The Federal Court has also been proactive through judicial activism in the strengthening of rights pursuant to the Federal Constitution in striking out ruling that Section 498 of the Penal Code which stated that enticing married women was unconstitutional as it violated the principle of equality.

Numerous decisions of the Courts in upholding citizenship rights of children that had long been neglected and ignored by the Government, have now been restored their citizenship as provided for under the Federal Constitution. We urge the Government to steadfastly proceed with institutional reforms especially in respect of citizenship provisions to ensure that our children would not be “punished” under the guise of national security.

The restructuring and separation of the role of the Public Prosecutor is ongoing and reforms to all the major enforcement agencies including the prisons must be carried out to enhance accountability and transparency.

The Government must ensure that there will be strict adherence to the rule of law and proceed to amend or repeal various provisions the Security Offences (Special Measures) Act 2012 (SOSMA) and The Prevention of Crime Act 1959 (POCA) to ensure that rights of accused persons are protected to the full extent of the law.         

Institutional Reforms and Ambitious Goals

The amendments to SUHAKAM Act were a significant stride towards ensuring that SUHAKAM’s operation will be carried out independently and with integrity. This amendment underscores the Government’s dedication to human rights and reflects a commitment to inclusive and diverse representation such as gender balance and the inclusion of persons with disabilities in the Commission. Through the amendment, SUHAKAM aims to better safeguard and promote human rights within Malaysia, ensuring that all societal groups are adequately represented, and their rights are duly protected. Furthermore, the Bill also aims to strengthen the Children Commissioner’s role by institutionalizing and expanding the Office of Children’s Commissioner (OCC) within SUHAKAM.

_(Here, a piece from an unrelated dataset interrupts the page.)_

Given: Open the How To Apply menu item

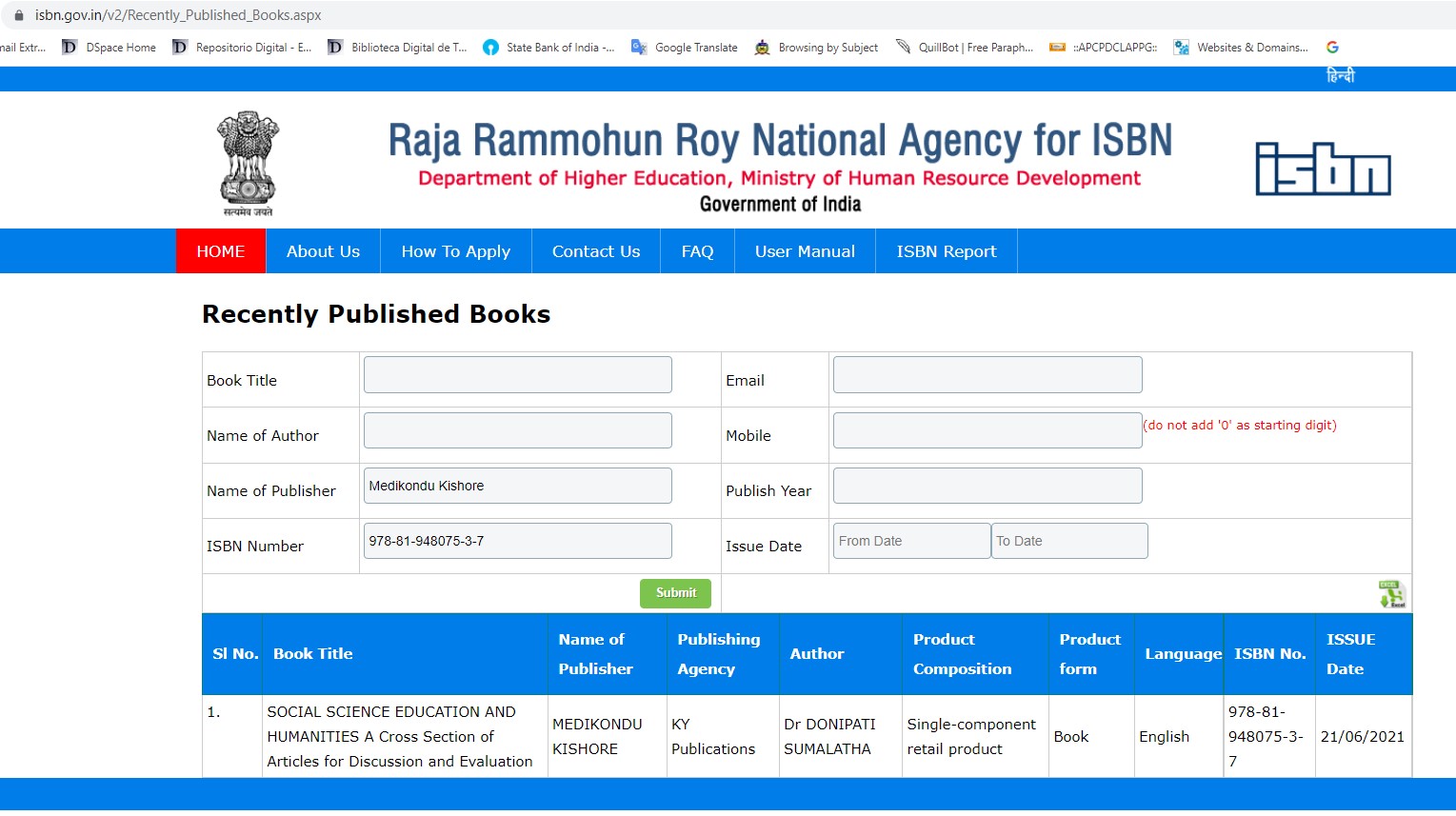Looking at the screenshot, I should (x=455, y=251).
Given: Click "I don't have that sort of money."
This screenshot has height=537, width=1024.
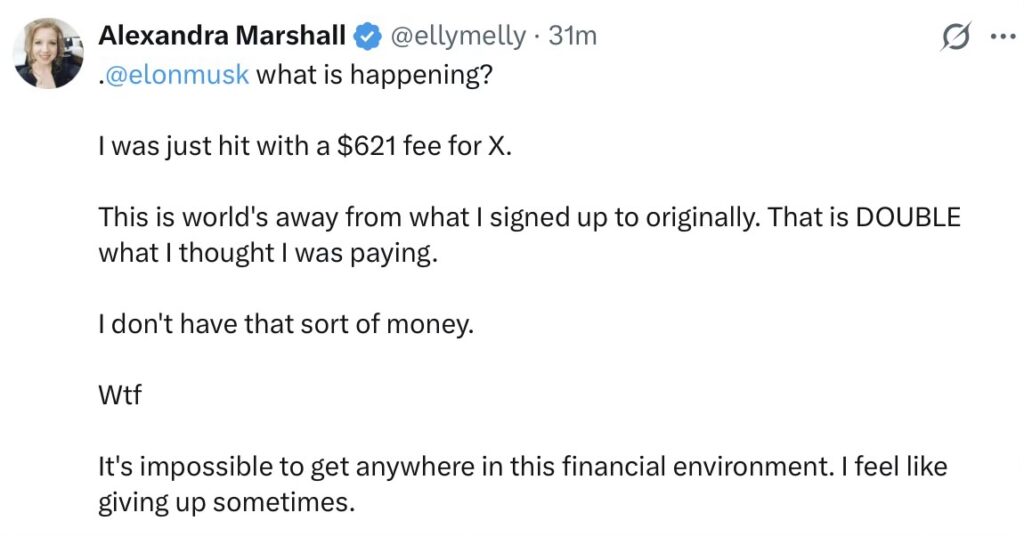Looking at the screenshot, I should 285,324.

As a National Human Rights Institution (NHRI) in Malaysia, it is important to maintaining a team of Commissioners who are not only knowledgeable but also deeply committed their work towards the protection and promotion of the rights of marginalised communities and vulnerable groups such as children, women, and persons with disabilities.

The Road Ahead for SUHAKAM

Looking ahead to 2024, SUHAKAM continues to focus on laying the groundwork for Malaysia’s accession to the International Convention for the Protection of All Persons from Enforced Disappearance (ICCPED), the United Nations Convention Against Torture (UNCAT), and the 1951 Refugee Convention. Our goal for 2024 includes intensifying our efforts to address poverty among teenage girls and preparing white papers on climate change, prison reform, and refugees. We acknowledge the importance of community engagement in highlighting human rights awareness, and hence we will continue our work with communities and monitoring of all detention places.

At the international level, SUHAKAM, in collaboration with fellow Southeast Asian National Human Rights Institutions, will move forward with initiative to establish a public inquiry panel which has been designed to tackle cross-border human rights challenges effectively within the region.

SUHAKAM pledged to remain steadfast in our commitment to address the issues faced by all vulnerable groups.  We are also looking forward to delving into and exploring emerging issues, such as the interplay between digital rights, technology, and their impact on human rights.

Despite the complexities and challenges encountered in 2023, SUHAKAM would like to extend our greatest gratitude for the unwavering support to all of our stakeholders. Their commitment in creating a safer environment for human rights protection, both in Malaysia and abroad, remains, offering a beacon of hope as we grapple with intricate human rights issues in Malaysia and also worldwide. As we move into 2024 and beyond, SUHAKAM’s resolve to stand firm in the pursuit of a more just and equitable world underscores their dedication to protecting and upholding human rights for all.